All times in CET, approximated

  • 18:10 - First gluster monitoring checks timing out, and first apps going offline. We started investigating the issues
  • 18:15 - At this point, pods failed to restart since they could not mount the storage volumes.
  • 18:20 - 2 out of 3 gluster servers were unreachable. Attempts to access the console directly also failed.
  • 18:30 - We decided to reset one of the offline Gluster servers. The server came back online and started recovering. We continued to reset the second failed Gluster server which came back some minutes later.
  • 18:50 - Both gluster servers back online
  • 18:50 - Under the load of the recovery operation, the third server also became unresponsive
  • 19:00 - Since the third server now blocked cluster operations due to being unresponsive, we decided to reset it aswell
  • 19:10 - Third server back online, storage cluster started recovering. At that point volumes could be mounted again.
  • 19:20 - Most volumes recovered, remaining ones were taken care of manually
  • 19:30 - Gluster storage service restored completely.

Root cause

As described in the timeline, we were not able to access the affected systems during the outage, which greatly limited our ability to do a detailed analysis. However, we identified the following issue:

About 1-2h before the downtime, new Gluster Volumes were provisioned This is a routine operation and performed many times each week across our clusters. Adding new volumes is known to cause an increased load on the Gluster servers.

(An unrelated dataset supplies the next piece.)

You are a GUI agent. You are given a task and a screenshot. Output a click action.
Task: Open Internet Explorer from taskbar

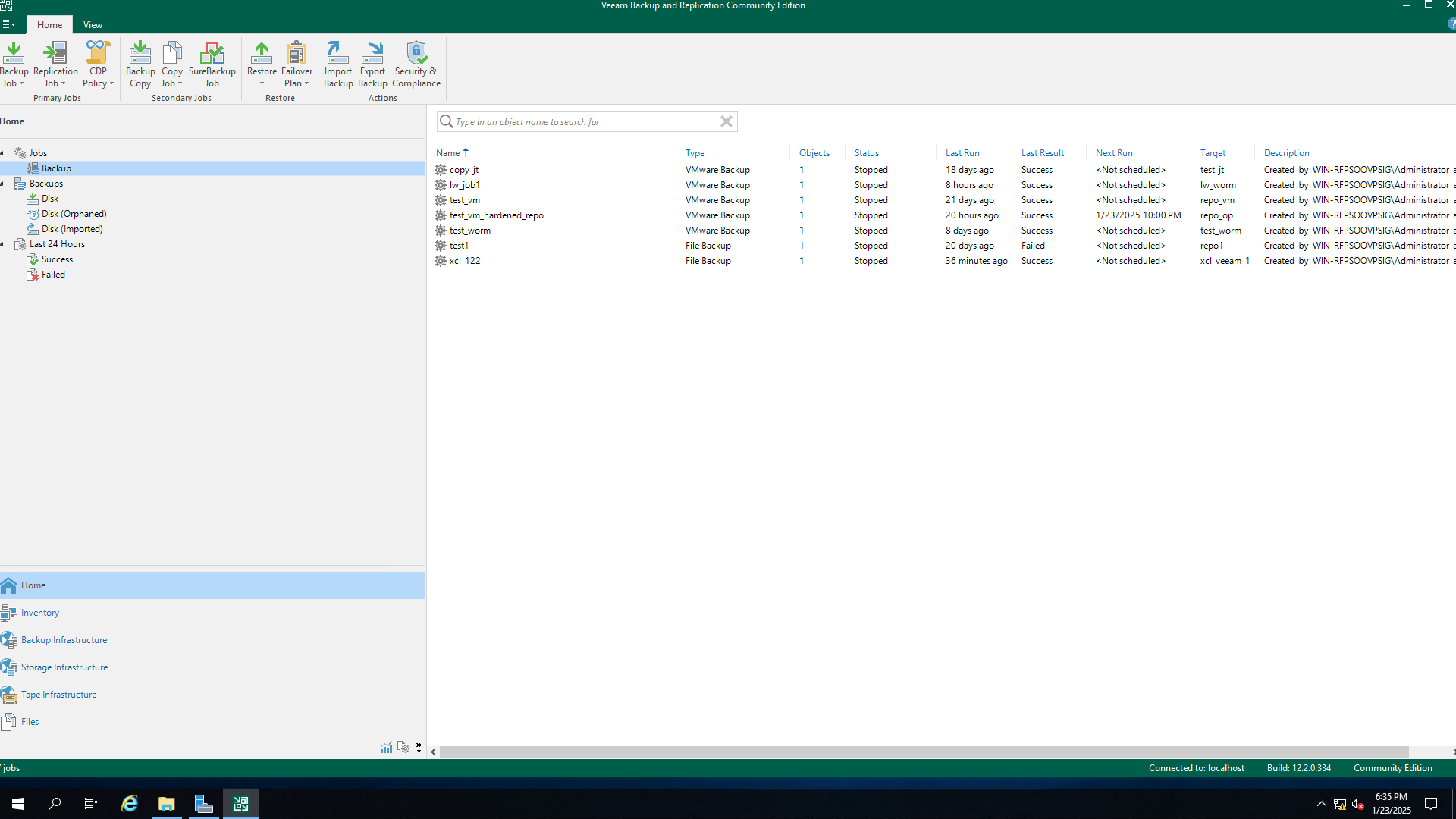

Last week, one of the core components on our Gluster servers (journald) was updated to mitigate a security issue. Unfortunately, the fixed package provided by Red Hat caused a memory leak in said component.

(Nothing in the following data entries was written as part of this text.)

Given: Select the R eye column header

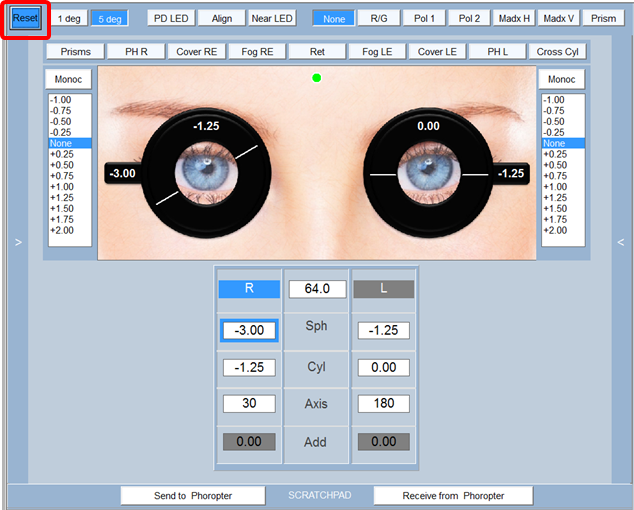Looking at the screenshot, I should (249, 288).
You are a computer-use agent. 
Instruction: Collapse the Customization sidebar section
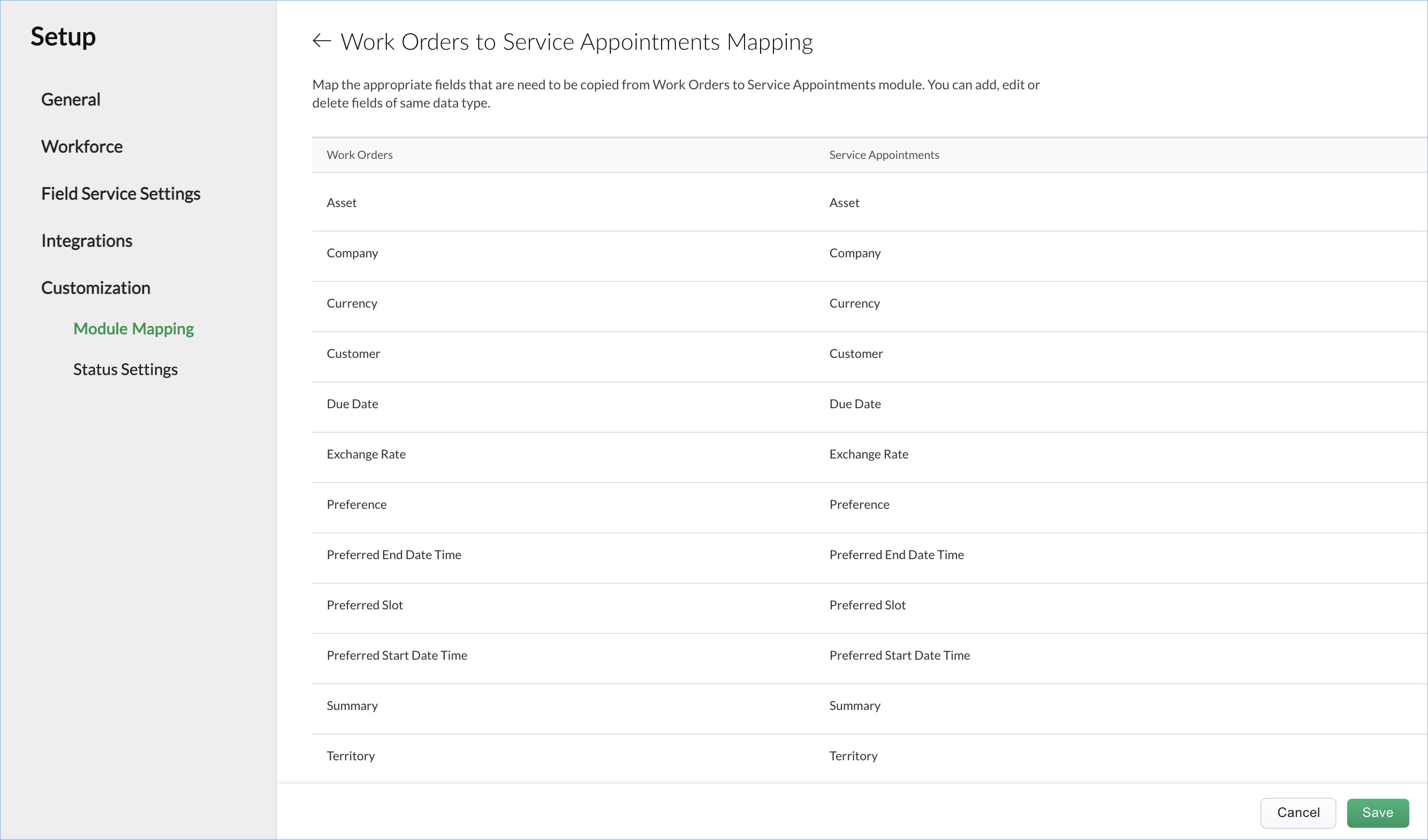pyautogui.click(x=96, y=288)
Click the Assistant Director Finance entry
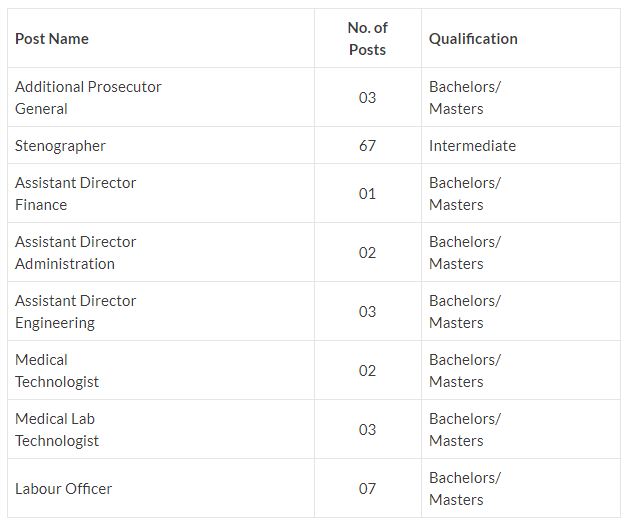Viewport: 628px width, 524px height. pos(75,194)
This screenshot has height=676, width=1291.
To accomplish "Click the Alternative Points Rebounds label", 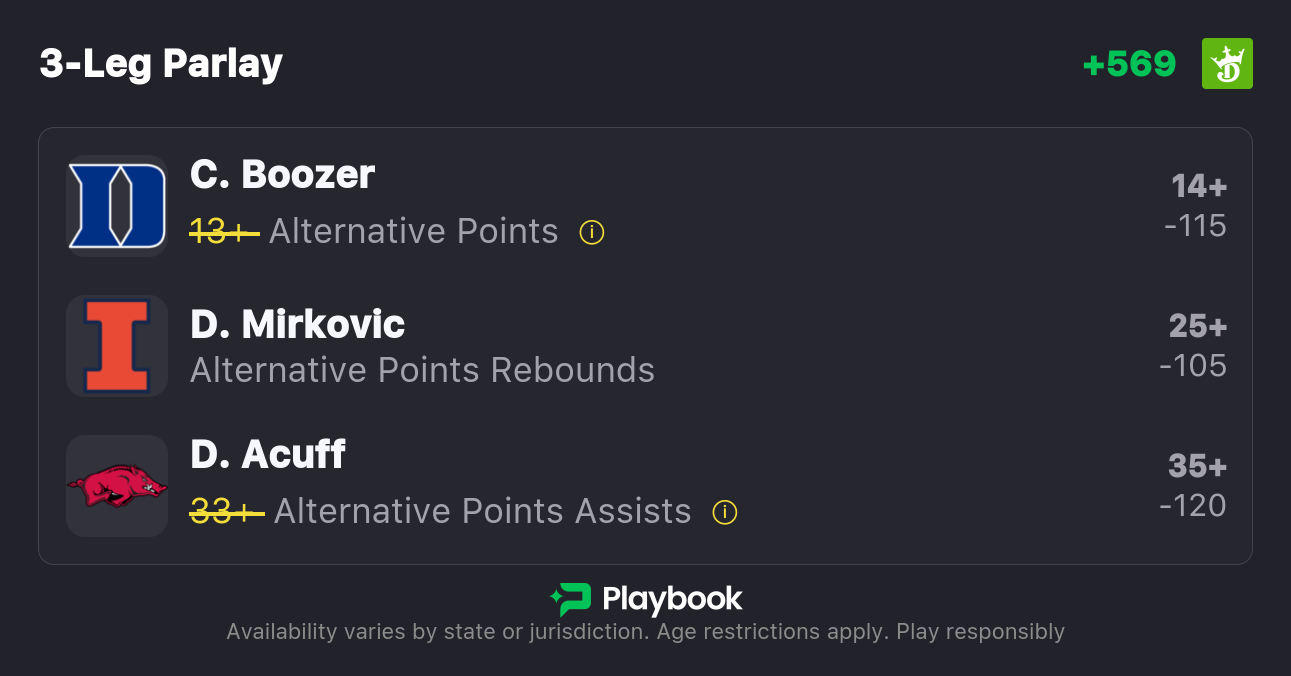I will coord(422,371).
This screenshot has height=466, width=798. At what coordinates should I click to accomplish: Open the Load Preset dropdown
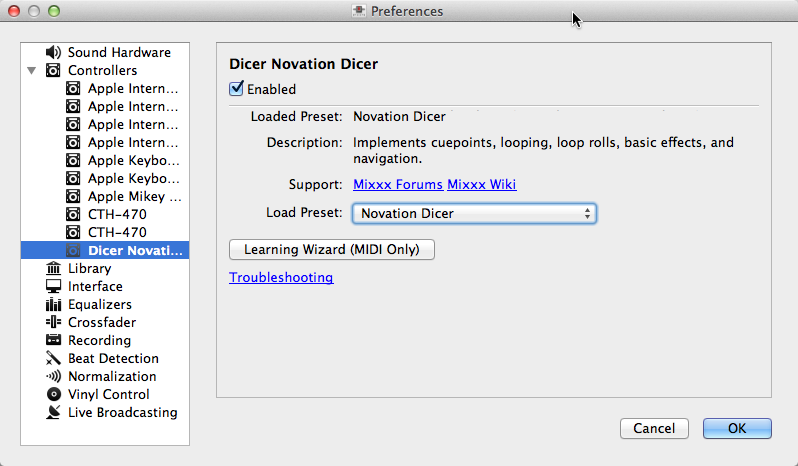point(474,213)
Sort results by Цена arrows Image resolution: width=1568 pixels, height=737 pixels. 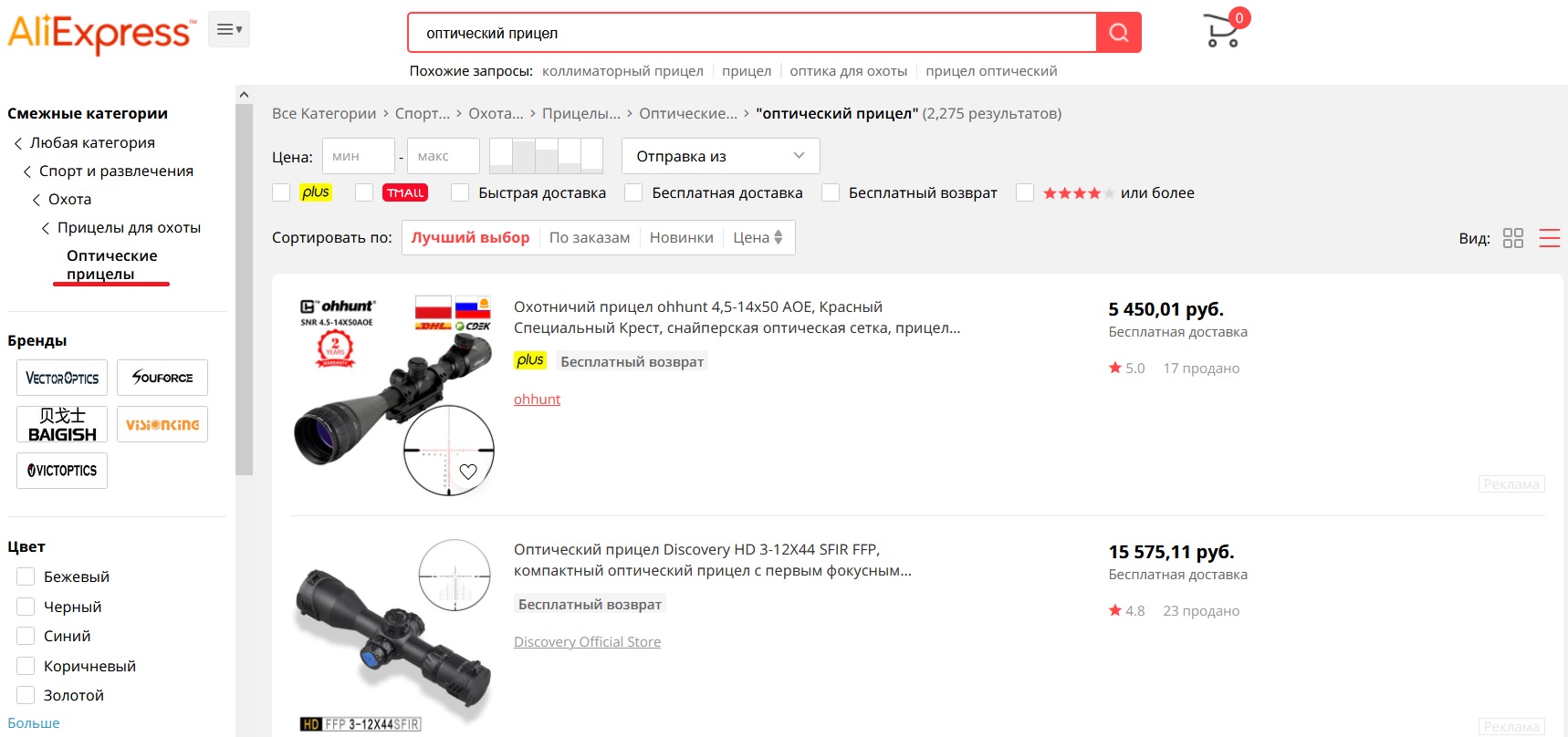(758, 237)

Now, from analyzing our monitoring data we can clearly see that memory usage on the affected systems rapidly increased after adding the new volumes. We assume that the addition of the new volumes triggered the memory leak in journald. This in turn lead to the systems becoming completely unresponsive.

Next steps

Since the journald memory leak affects many of our systems, we were already working on a mitigation. We are now working on a workaround until a fix is available. We also contacted Red Hat to get a timeline for a permanent fix, and support us with finding a workaround.

We have amended our operational procedures around provisioning new Gluster Volumes to ensure issues caused by it are identified earlier. We are also closely monitoring the situation at the moment.

Outlook

In the long run, we are looking to find an alternative solution for providing storage to APPUiO users. We are already working with our infrastructure partners to provide native block storage with future versions of the APPUiO Public platform. This will not only reduce the operational risks related with Gluster storage, but also provide much better performance for users.